The upper chamber last month approved a package including funding for the departments of Veterans Affairs, Transportation and Housing and Urban Development with 89 votes. It also passed its own energy and water bill with 90 votes. The Senate Appropriations Committee has approved nine of the 12 appropriations measures required each year, all with unanimous support.
After approving homeland security funding last week, Sen. John Hoeven, R-N.D., who chairs the subcommittee for that bill, praised the “joint efforts” of both parties to move the legislation forward.
“We incorporated submissions from 90 senators on both sides of the aisle on nearly every facet of the department’s operations,” Hoeven said, “and now I believe we have good, bipartisan legislation for the American people.”
Chris Gallegos, a spokesman for Appropriations Committee Chairman Thad Cochran, R-Miss., said this year’s progress follows the work the committee did last year in passing all 12 spending bills individually. A commitment from Senate leadership to debate each fiscal 2017 bill on the floor has helped advance the measures, he added.

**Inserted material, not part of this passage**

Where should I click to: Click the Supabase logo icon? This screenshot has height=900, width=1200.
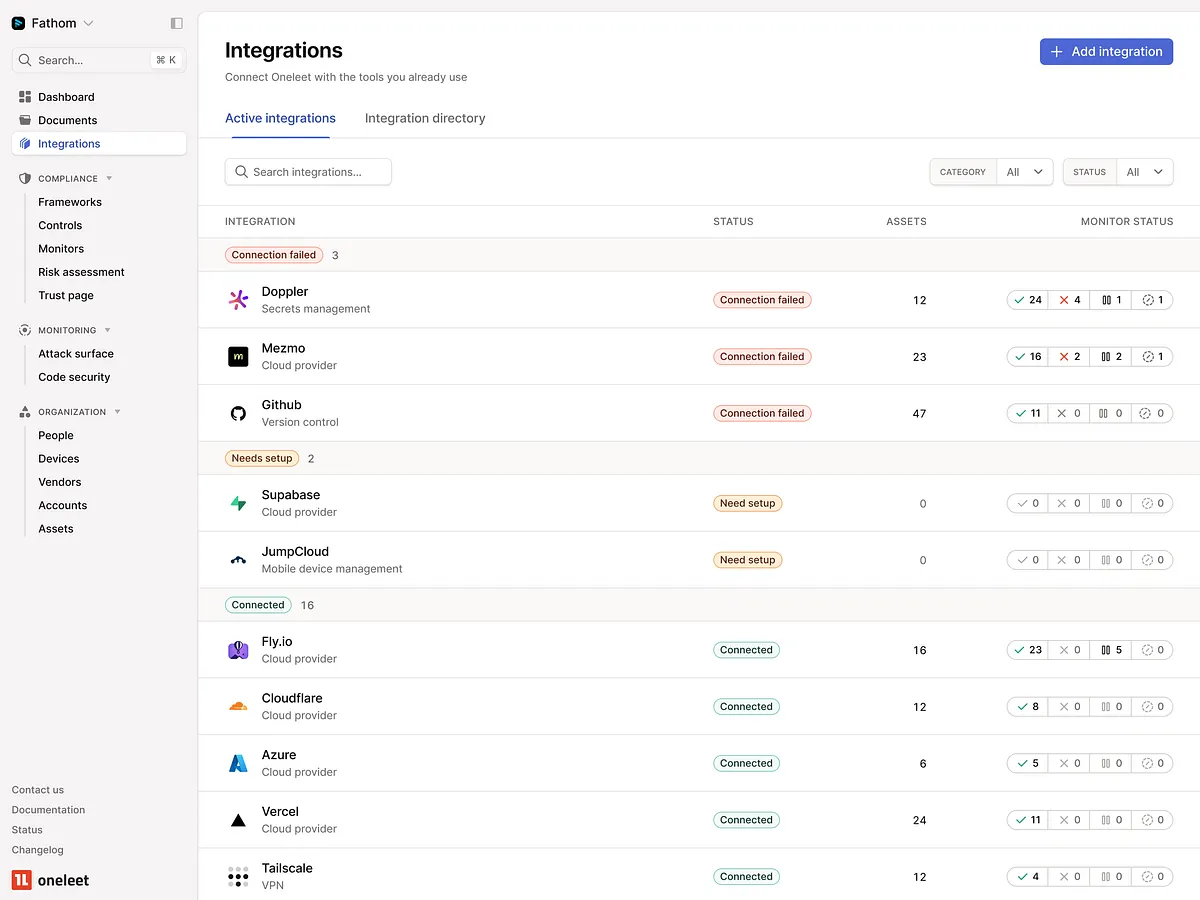[238, 504]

“The Appropriations Committee embarked on an accelerated schedule to review the budget, hold oversight hearings and write bills,” Gallegos said. “The chairman is pleased with committee and Senate progress on FY2017 bills, and will continue to work toward finding the best ways to get these bills to the president.”
The House has only approved the VA spending bill, while the chamber's Appropriations Committee has approved seven measures. While many of those won unanimous support by voice vote, Democrats made clear they would not support the bills on the floor without some changes.
“We cannot support this bill given the ideological riders currently included in the committee product,” the committee’s ranking member, Rep. Nita Lowey, D-N.Y., and Rep. Marcy Kaptur, D-Ohio, wrote in the report on the initial energy and water bill, though they did not stand in the way of its passage.
On the agriculture bill, which the committee approved in April, Democrats were even more direct in their opposition.
“The bill has too many provisions that would harm the health and safety of Americans by underfunding our food safety regulators and failing to adequately address nutrition and farm worker protections,” Rep. Rosa DeLauro, D-Conn., wrote in the report on that bill. Democrats did not lend their support to that measure.
Matt Dennis, a spokesman for Lowey, predicted Republicans would ultimately need Democratic support to stave off a continuing resolution or funding lapse. To account for defectors in their own party Republicans have relied on the minority to avoid a shutdown for each of the last several years.
“If Republicans want to pass any appropriations laws,” Dennis said, “they will need Democrats to support to that.”
He added: “When we get to the end game, any riders they end up pushing through the House…are going to have to disappear.”
For the time being, however, he does not expect the ideological fight to subside. The generally non-controversial legislative branch funding measure, which the committee approved unanimously in May and the full House will consider next, is also primed for a fight, this time over semantics. A provision of the bill would change the search term “illegal alien” in the Library of Congress to a less divisive phrase, but the two parties are at odds over the alteration.
It is now unclear how the House will proceed, but both chambers must pass spending bills and get them to President Obama's desk by Sept. 30 to avoid a stopgap measure or shutdown.
For now, the Senate will continue to focus on its own legislation.
“Cochran is careful not to advise the House how to do its work,” a Senate Appropriations Committee aide said. “His view is to let each house of Congress work its will and then get together to work things out.”